An ankle fusion is a permanent joining together of the main bones of the ankle joint. The two main bones which require to be joined for an ankle fusion are the tibia and the talus. Depending upon the technique, occasionally the fibula is also included into the fusion site.
The time to fusion can vary considerably between different conditions, different operative techniques and different patient related factors. Generally, under the optimum circumstances an ankle should be well on the way to uniting by six weeks and be united by 12-14 weeks. Just as after a fracture, the bone will continue to strengthen beyond this time.
After an ankle fusion it is likely that a patient’s gait will be normal or much improved. This is possible because there are other joints close to the ankle which, if non-arthritic and mobile will compensate to an extent for the loss of ankle movement.

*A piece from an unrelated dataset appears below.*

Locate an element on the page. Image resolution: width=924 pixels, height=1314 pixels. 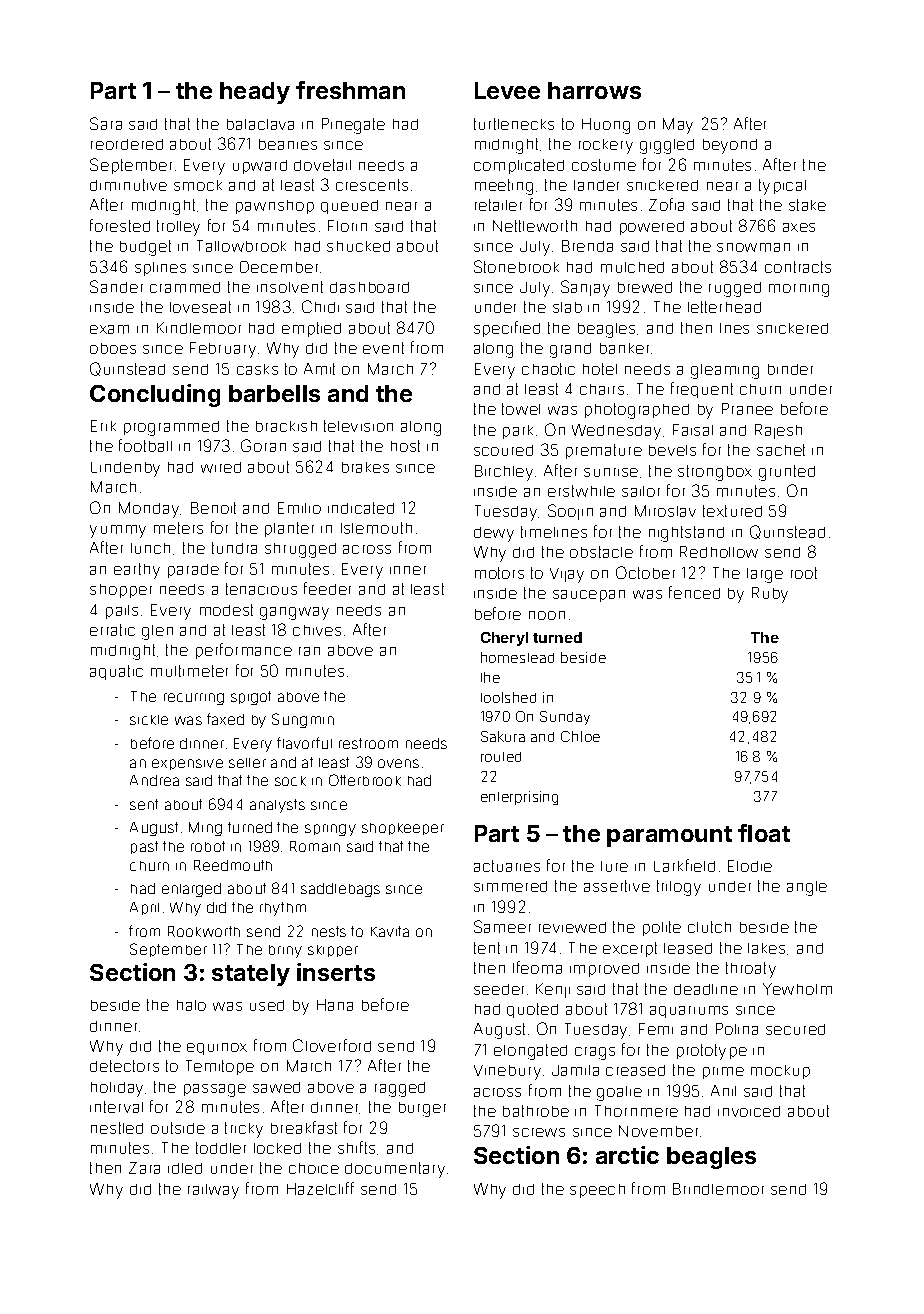
used is located at coordinates (267, 1005).
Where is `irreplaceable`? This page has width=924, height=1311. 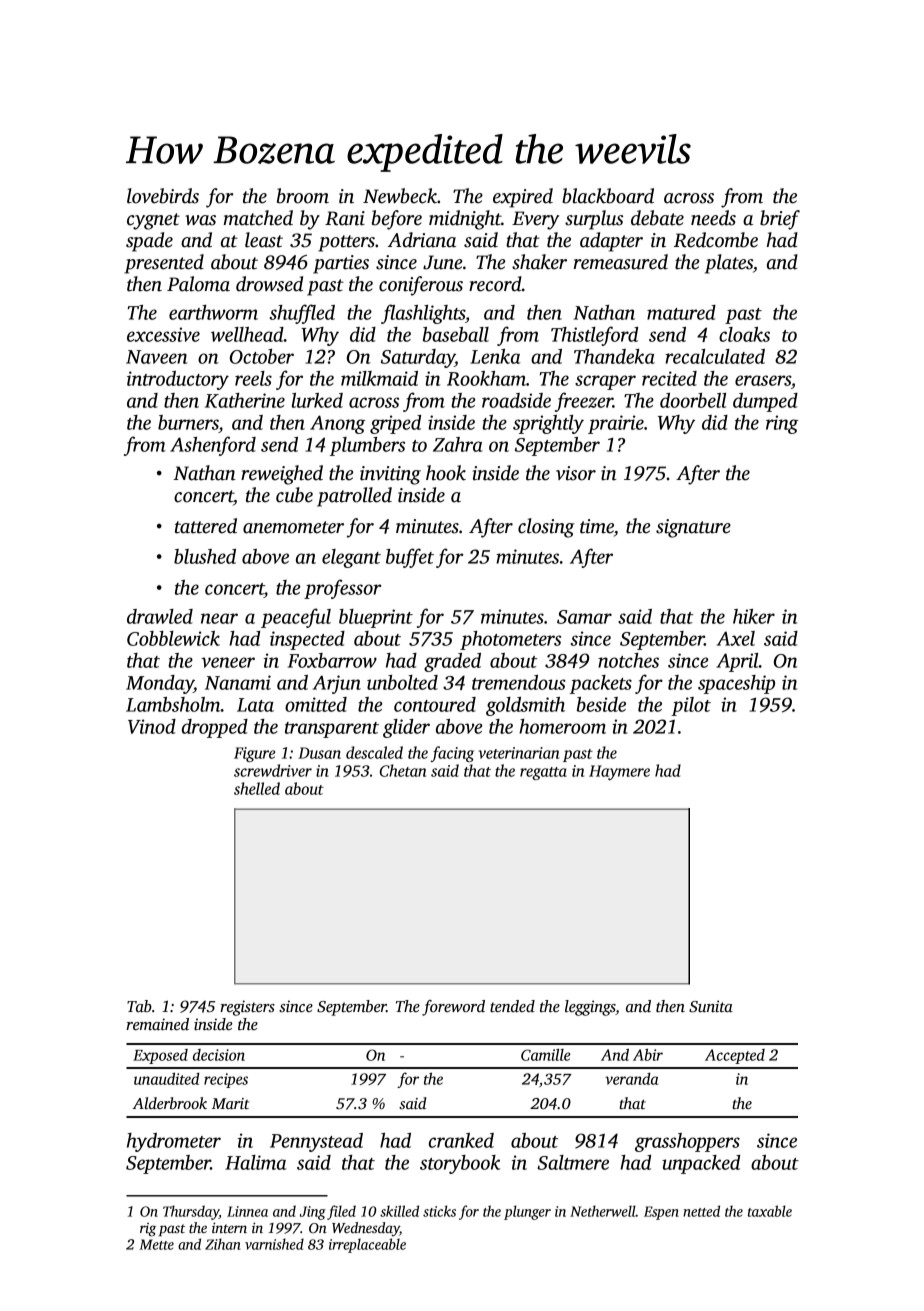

You are likely to be able to return to most activities following isolated ankle fusion, assuming the neighbouring joints are arthritis free. This would certainly include returning to heavy manual duties, being able to walk distance and the use of ladders. You would generally be able to break into a short light jog but the ability to run following an ankle fusion is unusual though not unheard of.
The benefit is that the joints which have taken over the ankle function do so at their own expense, often suffering degenerative change themselves eventually. There is a probability that between ten and twenty years following an ankle fusion the main joint beneath the ankle (sub-talar joint) will become arthritic. It is however unusual for this joint to require secondary surgery as a result of the ankle fusion.